La sentinelle revint avec deux vampires, tous deux de petite taille mais là s'arrêtait leurs ressemblances. Le premier, blond, paraissait curieux et ébahit de voir Sephenn ; le second aux cheveux rouges sang affichait un air de sadisme très déplaisant.

– Heureusement que je n'avais demandé que Sire Denlew, soupira l'Esprit Rouge.

La réplique claqua avec sauvagerie :

– Je suis tout autant gardien de la ville et responsable de ce qui la traverse que mon confrère.

– Aucun Esprit Rouge n'en discuterait, répliqua ledit confrère. Ose prétendre que tu ne rêves pas de dévorer ce gamin séance tenante ?

– Pourquoi le faire, il a l'air bien goûteux, saliva cheveux rouge. Nous pourrions ensuite renvoyer à sa raclure de père un crâne vidé et recouvert d'assez de lambeaux de chair pour le reconnaître… Mieux, faisons transiter le présent par le magistrat qui lui sert de beau frère pour qu'il atteigne d'abord sa sale elfe de femelle.

– Voilà pourquoi je ne souhaitais discuter qu'avec Sire Denlew, constata froidement l'Esprit Rouge. Puisque vous semblez d'humeur sanglante, occupez-vous d'enfermer le jeune Lunedore ici présent, il nous a avoué avoir traversé un portail non répertorié. Il faudra également faire prévenir la Ragguî de l'affaire…

– Pourquoi donc ? répondit Sangrouge avec un air mauvais dans le regard.

– Avez-vous oublié les accords qui nous lient à la Ragguî ?

Sangrouge le dévisagea quelques secondes sans répondre, évaluant ses arrières pensées. Bien sûr impossible pour Sephenn d'accéder dans celles du gardien des lieux.

– Sire Drevor, par le sang de Xshe, pliez-vous aux ordres des Esprits Rouges ! vitupéra Sire Denlew. Vous discuterez de vos désaccord en présence d'un membre du gouvernement compétent.

– Ne le sommes nous pas ? susurra Sire Drevor à son confrère.

– Pas sur cette décision-ci, répondit avec vigueur le blond. Et pour ce qui est du métis, je partage le positionnement des Esprits Rouges et laisse volontiers la responsabilité à Sire Dylan.

Le belliqueux n'en sembla pas convaincu.

C'était terriblement frustrant pour l'adolescent de les écouter décider de son sort sans réagir.

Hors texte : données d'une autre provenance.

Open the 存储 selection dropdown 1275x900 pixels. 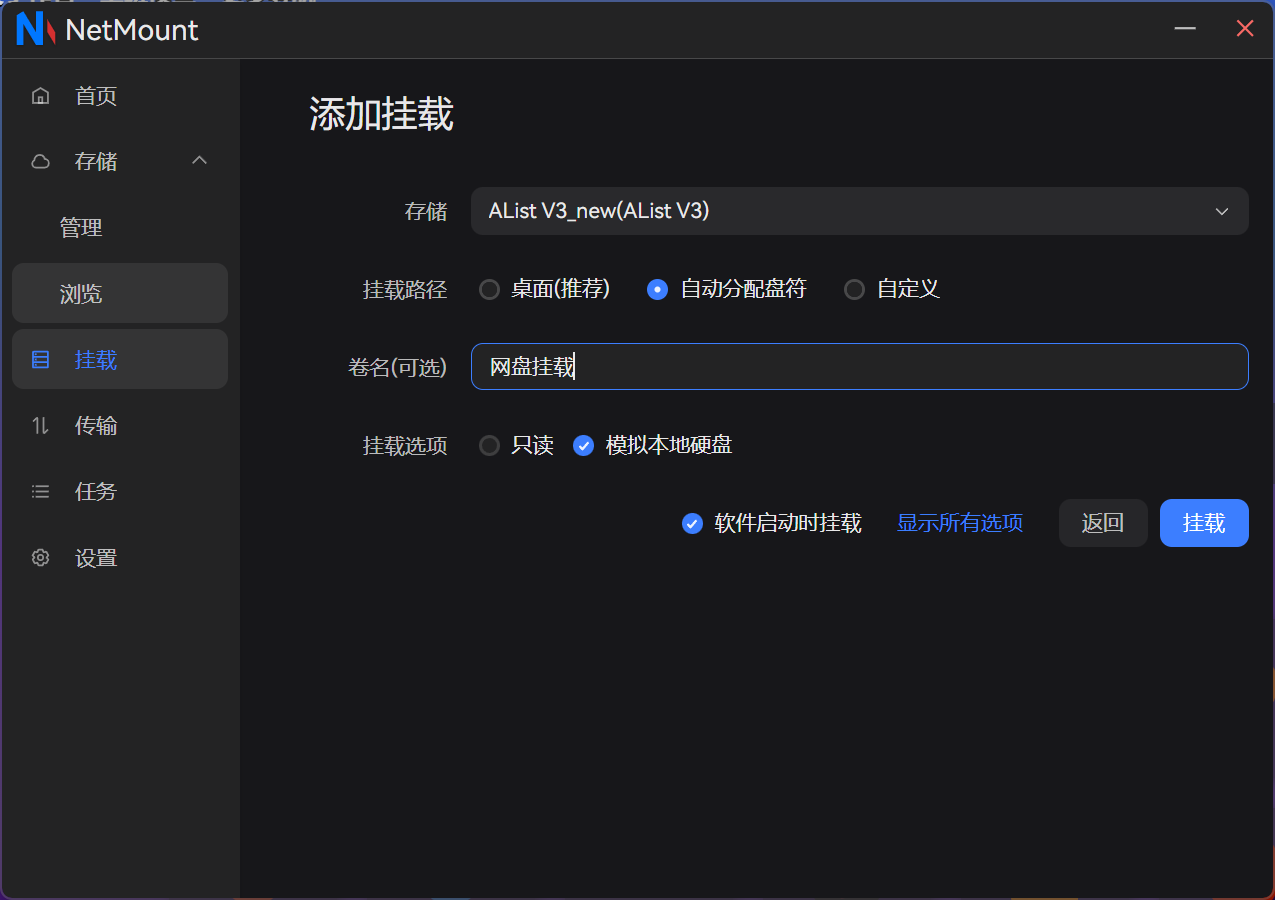[859, 211]
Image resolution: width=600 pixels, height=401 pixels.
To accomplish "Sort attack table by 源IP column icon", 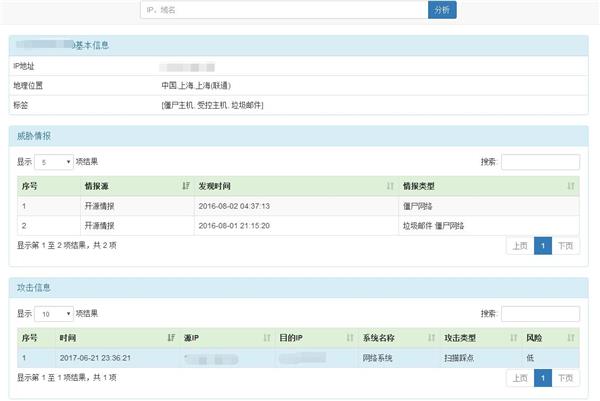I will pos(267,338).
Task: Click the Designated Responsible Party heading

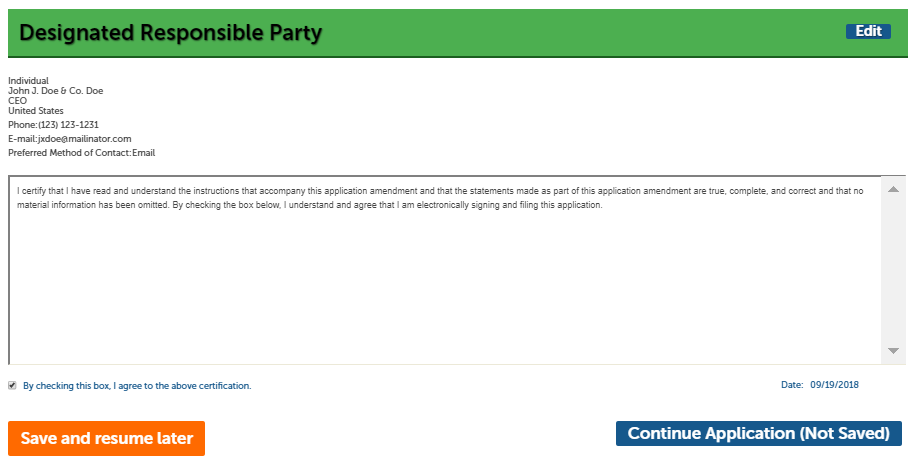Action: coord(171,33)
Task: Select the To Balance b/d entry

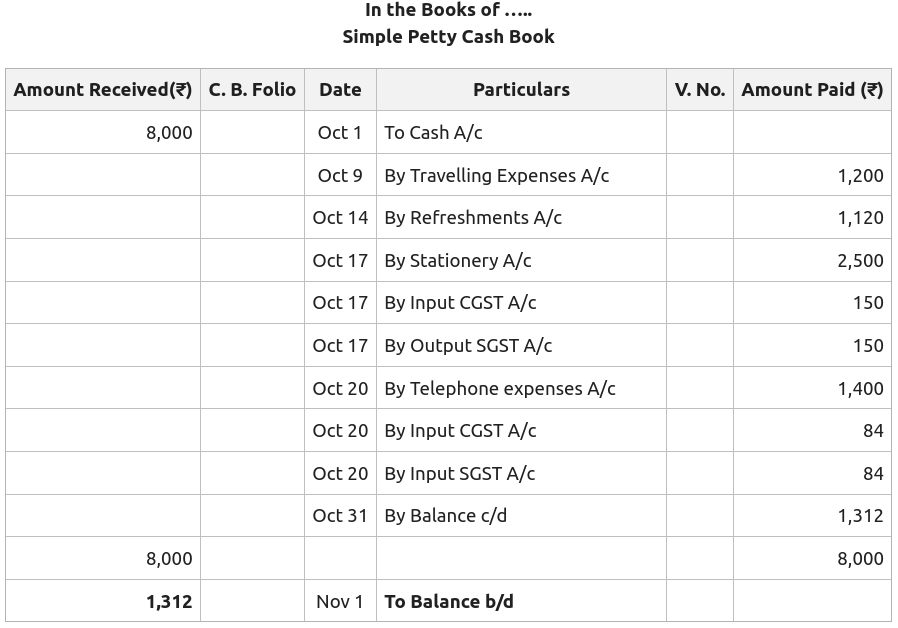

– Je vais de ce pas en référer aux autorités compétentes qui sauront trancher… dans la chair, je l'espère.

Il saisit avec une grande facilité un Mafarion protestant et l'entraina d'un bond au bas de la tour. Le petit Esprit Rouge alla chercher un autre volatile et un papier.

– J'espérais gagner un jour avant de prévenir le Maître.

– Je vous aurais tout de même conseillé de le faire aussitôt, assura Sire Denlew. Voulez-vous qu'il croient que nous essayons de le supplanter ?

– Loin de moi cette idée. Je souhaitais plutôt laisser le temps de la réflexion à Sire Dylan… si tant est qu'il se soucie du bâtard.

– Je vais mettre celui-là dans une prison, placé sous garde d'un de mes sbires dans le doute. Les accidents arrivent vite dans les cachots.

Il se tourna vers la sentinelle.

– Accompagne-moi, tu me serviras de témoin de la bonne procédure.

Il s'accroupit devant Sephenn, ses iris gris n'exprimaient aucun sentiment négatif, juste un profond questionnement. L'adolescent essaya d'en profiter et d'accéder à son esprit pour lui demander de l'indulgence.

– Tu t'es jeté dans la gueule du loup, petit, chuchota-t-il dans un souffle comme seule réponse.